Extract every line of text from the records below, reproducing each word for word, and omit the pictures.

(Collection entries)
────────
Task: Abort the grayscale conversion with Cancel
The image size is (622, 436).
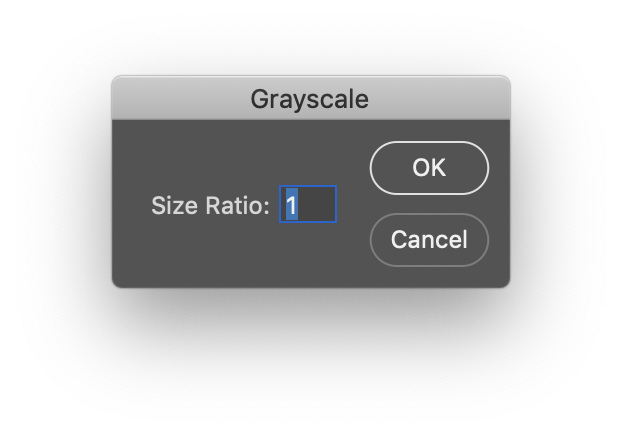Action: click(x=429, y=240)
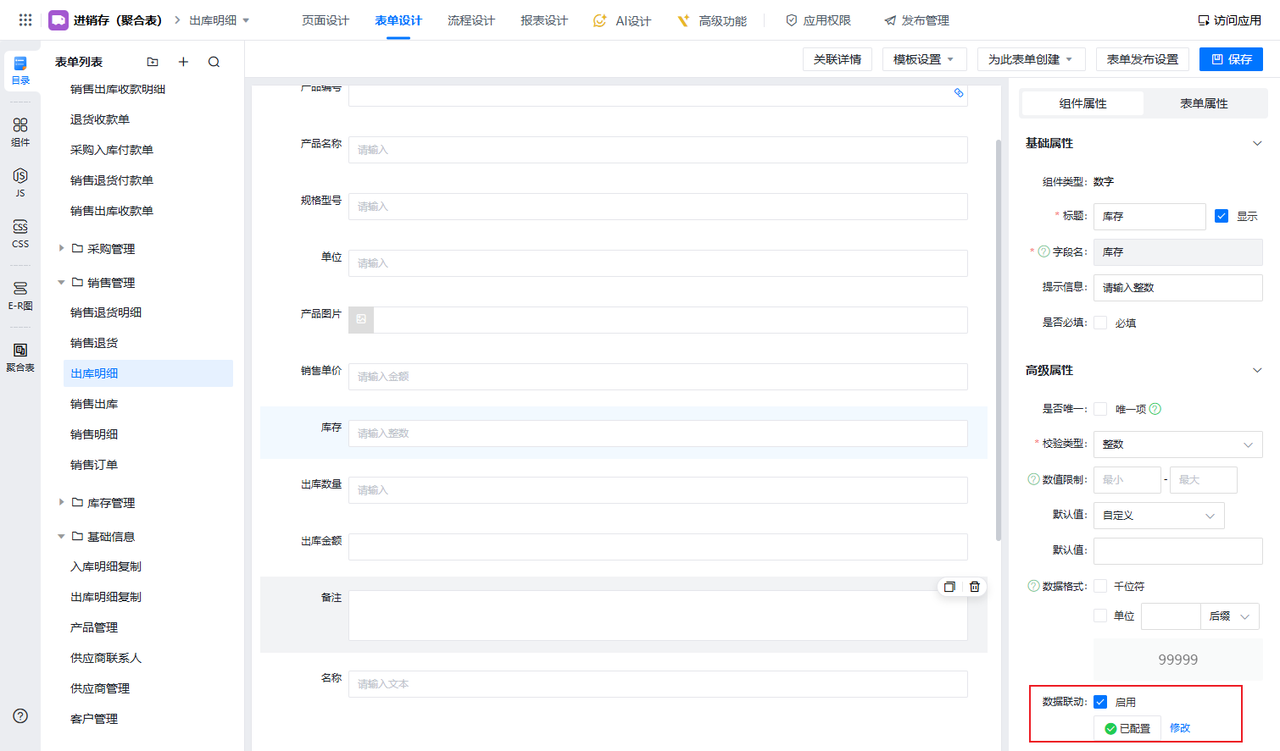Expand the 采购管理 folder
1280x751 pixels.
(62, 248)
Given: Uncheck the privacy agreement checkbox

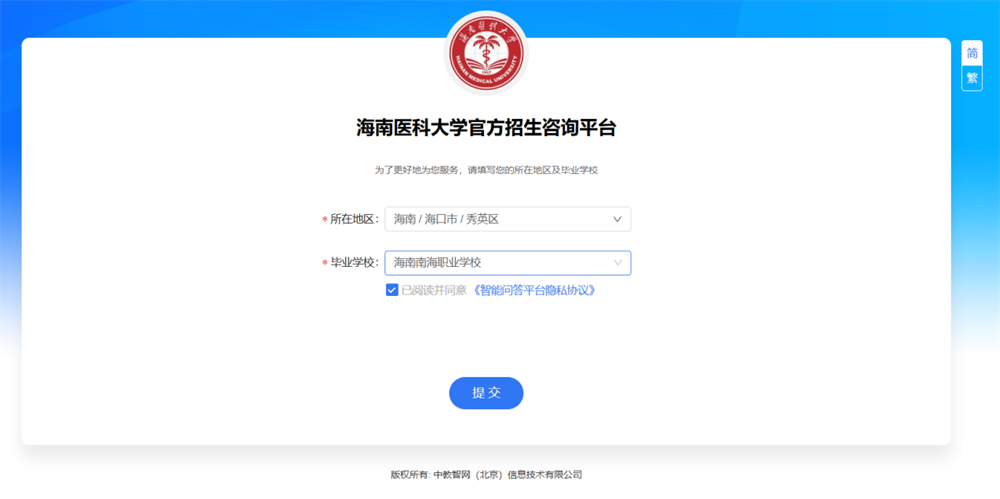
────────
* **Answer in full**
Task: Abort the grayscale conversion with Cancel
The image size is (622, 436).
Action: click(x=429, y=240)
Expand the 采购管理 folder
1280x751 pixels.
(62, 248)
Given: Uncheck the privacy agreement checkbox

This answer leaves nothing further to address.